Task details> The expected output is a verbatim reprint of the lines from the beginning of the data that follows through the line that contains "The image size is (630, 501).".

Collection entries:
——

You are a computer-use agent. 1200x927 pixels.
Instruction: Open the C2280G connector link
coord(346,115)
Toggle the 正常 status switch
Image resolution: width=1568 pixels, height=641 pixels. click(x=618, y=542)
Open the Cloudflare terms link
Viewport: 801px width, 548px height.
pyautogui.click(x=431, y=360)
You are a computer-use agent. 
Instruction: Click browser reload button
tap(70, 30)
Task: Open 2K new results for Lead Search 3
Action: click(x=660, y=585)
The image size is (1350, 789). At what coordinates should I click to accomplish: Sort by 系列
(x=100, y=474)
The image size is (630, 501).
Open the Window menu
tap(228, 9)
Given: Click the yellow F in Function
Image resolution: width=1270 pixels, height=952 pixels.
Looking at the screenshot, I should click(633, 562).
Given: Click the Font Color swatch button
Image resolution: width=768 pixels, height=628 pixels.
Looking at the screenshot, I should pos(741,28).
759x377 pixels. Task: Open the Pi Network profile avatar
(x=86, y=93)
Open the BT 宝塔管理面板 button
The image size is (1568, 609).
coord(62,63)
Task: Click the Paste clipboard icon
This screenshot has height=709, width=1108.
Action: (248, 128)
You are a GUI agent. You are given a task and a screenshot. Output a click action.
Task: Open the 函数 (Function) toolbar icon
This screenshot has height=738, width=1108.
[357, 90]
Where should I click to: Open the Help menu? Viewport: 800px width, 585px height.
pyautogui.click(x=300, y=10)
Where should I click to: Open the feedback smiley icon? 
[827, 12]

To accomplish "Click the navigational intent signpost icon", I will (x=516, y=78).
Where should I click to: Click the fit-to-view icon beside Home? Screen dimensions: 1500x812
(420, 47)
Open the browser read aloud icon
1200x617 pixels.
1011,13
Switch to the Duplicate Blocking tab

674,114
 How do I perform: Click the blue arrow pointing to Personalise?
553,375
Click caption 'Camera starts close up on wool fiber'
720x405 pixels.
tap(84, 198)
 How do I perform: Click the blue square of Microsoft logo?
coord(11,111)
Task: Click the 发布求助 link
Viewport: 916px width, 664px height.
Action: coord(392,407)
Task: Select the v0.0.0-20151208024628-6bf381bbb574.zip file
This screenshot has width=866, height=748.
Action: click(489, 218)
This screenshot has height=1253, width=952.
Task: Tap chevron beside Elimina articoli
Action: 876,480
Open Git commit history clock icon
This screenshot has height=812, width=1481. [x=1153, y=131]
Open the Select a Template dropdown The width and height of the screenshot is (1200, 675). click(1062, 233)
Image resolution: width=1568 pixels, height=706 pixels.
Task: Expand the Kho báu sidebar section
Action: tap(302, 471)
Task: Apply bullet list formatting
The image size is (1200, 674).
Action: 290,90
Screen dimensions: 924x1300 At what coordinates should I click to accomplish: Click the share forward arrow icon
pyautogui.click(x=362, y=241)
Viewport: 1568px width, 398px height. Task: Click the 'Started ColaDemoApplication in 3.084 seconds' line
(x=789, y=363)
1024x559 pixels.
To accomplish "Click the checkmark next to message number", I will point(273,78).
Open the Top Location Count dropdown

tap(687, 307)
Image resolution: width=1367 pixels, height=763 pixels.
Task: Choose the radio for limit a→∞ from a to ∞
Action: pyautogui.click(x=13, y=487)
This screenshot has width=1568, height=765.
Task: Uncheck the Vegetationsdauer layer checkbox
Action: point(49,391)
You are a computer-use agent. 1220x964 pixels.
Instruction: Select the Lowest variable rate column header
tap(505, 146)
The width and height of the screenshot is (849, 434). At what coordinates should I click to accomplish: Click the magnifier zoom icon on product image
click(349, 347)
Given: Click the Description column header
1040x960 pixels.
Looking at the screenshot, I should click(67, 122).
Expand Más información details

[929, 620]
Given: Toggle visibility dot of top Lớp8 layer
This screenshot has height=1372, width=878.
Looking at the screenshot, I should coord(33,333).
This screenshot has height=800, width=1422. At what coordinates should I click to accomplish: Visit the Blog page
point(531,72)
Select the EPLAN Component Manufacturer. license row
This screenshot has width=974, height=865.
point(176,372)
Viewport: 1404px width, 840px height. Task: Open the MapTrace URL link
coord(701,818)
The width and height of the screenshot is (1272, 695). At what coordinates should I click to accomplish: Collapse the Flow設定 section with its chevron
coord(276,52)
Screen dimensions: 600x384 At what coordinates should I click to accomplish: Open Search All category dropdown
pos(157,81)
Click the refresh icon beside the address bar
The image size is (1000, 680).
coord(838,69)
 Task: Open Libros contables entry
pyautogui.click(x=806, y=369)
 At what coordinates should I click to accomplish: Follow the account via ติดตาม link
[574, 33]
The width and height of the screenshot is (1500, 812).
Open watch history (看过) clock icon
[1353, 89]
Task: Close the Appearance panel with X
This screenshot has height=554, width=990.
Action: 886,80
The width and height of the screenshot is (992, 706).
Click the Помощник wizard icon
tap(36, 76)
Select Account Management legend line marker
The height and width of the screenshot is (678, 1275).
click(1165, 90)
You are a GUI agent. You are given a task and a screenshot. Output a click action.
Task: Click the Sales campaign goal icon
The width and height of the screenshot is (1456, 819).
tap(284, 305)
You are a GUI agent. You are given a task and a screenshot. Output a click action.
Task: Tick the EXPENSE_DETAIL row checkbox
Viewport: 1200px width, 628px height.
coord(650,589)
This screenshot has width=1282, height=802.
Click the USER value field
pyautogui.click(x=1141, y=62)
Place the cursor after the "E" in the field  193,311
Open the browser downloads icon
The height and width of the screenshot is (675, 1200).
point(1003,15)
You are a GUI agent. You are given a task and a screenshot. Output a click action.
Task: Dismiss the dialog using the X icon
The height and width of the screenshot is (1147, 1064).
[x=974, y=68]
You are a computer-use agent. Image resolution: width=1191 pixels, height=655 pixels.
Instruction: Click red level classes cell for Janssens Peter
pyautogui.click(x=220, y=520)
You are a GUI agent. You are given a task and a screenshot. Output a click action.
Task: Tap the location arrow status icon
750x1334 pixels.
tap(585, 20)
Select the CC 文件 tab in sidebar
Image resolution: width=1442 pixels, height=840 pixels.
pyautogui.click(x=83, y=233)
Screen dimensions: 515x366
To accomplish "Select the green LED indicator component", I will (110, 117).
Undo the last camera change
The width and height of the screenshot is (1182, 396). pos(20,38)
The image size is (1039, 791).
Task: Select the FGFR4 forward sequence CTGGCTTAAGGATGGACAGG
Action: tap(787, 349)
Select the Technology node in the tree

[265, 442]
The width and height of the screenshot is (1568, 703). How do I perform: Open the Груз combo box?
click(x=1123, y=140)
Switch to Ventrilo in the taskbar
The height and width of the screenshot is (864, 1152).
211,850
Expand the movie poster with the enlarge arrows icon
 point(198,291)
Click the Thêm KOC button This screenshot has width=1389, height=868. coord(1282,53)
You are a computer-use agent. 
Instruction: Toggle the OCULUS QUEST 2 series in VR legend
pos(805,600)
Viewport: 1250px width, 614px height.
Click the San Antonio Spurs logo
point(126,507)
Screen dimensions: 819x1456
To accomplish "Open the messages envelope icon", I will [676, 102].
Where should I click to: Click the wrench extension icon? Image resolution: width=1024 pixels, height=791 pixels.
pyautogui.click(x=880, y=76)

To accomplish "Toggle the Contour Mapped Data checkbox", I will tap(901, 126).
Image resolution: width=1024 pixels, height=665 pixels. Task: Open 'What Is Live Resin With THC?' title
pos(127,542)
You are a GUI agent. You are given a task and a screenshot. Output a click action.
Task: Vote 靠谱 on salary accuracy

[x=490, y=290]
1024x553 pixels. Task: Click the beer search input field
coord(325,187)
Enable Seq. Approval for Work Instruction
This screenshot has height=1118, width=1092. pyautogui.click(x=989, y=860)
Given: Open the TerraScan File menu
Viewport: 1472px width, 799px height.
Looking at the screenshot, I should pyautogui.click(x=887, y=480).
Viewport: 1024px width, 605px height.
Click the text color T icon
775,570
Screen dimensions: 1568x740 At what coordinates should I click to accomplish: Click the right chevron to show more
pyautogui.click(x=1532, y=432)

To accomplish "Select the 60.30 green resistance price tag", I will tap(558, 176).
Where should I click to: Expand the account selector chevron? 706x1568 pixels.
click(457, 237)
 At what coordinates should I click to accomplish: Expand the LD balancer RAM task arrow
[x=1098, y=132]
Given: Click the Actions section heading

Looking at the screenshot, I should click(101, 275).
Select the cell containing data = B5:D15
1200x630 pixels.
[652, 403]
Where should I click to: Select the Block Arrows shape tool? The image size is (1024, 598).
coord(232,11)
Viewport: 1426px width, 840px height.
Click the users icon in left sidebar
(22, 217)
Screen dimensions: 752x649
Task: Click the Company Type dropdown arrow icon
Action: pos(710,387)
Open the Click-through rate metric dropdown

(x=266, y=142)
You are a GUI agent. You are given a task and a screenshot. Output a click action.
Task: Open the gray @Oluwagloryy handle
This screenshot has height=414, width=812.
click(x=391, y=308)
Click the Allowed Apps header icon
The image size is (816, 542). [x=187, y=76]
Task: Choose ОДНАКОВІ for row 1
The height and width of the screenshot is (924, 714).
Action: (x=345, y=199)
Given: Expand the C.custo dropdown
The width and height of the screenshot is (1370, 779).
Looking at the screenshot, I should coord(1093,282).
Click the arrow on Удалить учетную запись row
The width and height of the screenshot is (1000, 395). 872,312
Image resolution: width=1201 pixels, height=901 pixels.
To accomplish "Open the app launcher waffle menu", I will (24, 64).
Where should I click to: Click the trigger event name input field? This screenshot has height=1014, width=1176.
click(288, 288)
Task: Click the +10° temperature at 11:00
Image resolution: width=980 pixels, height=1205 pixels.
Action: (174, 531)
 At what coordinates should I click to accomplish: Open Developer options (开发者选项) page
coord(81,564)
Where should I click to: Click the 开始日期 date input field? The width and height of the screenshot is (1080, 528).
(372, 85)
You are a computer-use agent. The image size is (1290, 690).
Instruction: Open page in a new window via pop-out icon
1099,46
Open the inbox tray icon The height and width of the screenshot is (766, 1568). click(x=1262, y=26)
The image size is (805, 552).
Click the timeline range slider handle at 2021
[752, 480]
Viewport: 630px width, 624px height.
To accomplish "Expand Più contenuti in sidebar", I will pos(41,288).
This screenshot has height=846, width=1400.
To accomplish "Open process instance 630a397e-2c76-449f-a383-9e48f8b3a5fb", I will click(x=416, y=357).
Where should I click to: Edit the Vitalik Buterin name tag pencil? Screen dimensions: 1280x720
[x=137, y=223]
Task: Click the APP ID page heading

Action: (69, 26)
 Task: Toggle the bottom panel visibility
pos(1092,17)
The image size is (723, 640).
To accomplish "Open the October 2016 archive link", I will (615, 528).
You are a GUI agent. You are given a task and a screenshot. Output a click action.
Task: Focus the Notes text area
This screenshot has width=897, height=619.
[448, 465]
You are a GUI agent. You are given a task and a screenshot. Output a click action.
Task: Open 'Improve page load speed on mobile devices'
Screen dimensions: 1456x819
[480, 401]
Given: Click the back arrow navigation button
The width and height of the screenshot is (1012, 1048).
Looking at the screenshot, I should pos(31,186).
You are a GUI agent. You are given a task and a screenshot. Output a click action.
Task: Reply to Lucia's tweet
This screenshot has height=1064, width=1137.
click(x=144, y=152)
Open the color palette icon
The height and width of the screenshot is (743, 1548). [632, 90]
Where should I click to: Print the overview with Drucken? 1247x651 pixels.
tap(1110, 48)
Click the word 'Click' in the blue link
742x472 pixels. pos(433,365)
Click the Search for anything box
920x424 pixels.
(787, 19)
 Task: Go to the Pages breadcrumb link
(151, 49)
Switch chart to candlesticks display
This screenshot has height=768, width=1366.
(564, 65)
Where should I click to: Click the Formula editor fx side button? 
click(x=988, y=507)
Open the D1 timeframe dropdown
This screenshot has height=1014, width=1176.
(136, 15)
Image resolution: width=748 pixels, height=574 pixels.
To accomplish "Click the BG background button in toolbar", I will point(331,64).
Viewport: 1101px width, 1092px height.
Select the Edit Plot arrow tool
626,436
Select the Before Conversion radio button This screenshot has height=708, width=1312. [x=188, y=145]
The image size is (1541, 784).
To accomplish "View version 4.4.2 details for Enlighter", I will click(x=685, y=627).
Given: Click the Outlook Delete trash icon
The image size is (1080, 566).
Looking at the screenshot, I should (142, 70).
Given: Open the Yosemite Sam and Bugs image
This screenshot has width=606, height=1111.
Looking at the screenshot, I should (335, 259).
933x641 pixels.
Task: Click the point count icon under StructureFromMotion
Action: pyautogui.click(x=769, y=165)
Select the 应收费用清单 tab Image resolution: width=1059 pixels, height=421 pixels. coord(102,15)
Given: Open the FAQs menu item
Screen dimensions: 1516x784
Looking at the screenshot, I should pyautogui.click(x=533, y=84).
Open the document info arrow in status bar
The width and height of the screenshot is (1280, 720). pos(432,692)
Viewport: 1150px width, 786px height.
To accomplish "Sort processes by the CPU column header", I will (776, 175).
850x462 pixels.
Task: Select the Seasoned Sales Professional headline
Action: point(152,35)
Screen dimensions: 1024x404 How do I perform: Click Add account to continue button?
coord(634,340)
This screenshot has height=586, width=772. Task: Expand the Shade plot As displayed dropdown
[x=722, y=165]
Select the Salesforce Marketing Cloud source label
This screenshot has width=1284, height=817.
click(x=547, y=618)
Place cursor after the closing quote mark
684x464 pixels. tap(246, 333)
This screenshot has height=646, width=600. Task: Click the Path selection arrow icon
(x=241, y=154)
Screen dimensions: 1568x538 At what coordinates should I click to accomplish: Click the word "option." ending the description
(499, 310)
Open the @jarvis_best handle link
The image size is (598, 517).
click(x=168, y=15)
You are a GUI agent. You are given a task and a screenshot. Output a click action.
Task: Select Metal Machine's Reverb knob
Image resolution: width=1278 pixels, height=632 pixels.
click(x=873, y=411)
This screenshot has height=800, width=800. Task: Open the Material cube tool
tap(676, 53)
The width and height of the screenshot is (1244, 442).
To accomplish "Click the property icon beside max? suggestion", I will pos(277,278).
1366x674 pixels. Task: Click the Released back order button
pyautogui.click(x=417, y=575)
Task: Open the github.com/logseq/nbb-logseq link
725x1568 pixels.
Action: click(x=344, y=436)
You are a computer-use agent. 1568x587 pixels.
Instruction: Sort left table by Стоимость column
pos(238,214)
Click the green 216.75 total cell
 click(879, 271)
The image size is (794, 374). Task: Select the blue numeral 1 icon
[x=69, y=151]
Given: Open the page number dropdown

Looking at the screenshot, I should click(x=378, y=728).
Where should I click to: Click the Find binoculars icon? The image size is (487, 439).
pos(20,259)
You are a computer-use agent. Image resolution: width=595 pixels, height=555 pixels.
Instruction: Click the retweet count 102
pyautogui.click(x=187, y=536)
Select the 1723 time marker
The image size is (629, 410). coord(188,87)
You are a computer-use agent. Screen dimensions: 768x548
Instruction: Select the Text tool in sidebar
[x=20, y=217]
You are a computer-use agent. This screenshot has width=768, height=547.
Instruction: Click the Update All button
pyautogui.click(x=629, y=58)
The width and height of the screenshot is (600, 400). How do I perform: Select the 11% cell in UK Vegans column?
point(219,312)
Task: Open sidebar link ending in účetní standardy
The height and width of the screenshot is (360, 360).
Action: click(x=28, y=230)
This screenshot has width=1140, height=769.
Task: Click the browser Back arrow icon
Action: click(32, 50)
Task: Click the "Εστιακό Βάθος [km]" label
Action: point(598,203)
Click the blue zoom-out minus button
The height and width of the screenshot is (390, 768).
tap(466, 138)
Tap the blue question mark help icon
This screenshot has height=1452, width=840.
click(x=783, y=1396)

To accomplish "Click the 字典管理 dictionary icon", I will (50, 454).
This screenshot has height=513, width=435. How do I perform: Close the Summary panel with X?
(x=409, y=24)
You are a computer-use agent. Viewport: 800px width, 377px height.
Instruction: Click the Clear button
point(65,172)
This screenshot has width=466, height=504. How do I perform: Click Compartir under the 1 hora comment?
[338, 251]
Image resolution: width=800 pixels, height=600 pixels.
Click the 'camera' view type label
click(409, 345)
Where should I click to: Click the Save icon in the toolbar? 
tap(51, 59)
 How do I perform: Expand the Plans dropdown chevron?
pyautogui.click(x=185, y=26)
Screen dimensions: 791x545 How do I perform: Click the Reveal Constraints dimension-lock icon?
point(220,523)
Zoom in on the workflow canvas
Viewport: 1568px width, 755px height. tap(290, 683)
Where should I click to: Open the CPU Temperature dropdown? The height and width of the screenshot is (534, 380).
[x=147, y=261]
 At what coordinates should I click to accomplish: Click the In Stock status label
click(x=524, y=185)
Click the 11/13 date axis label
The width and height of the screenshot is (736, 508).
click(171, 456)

——

Result for this exercise>
You are a computer-use agent. 1200x927 pixels.
Instruction: Open the C2280G connector link
coord(346,115)
Toggle the 正常 status switch
Image resolution: width=1568 pixels, height=641 pixels. click(x=618, y=542)
Open the Cloudflare terms link
Viewport: 801px width, 548px height.
pyautogui.click(x=431, y=360)
You are a computer-use agent. 
Instruction: Click browser reload button
tap(70, 30)
Task: Open 2K new results for Lead Search 3
Action: click(x=660, y=585)
The image size is (1350, 789). At what coordinates should I click to accomplish: Sort by 系列
(x=100, y=474)
The image size is (630, 501).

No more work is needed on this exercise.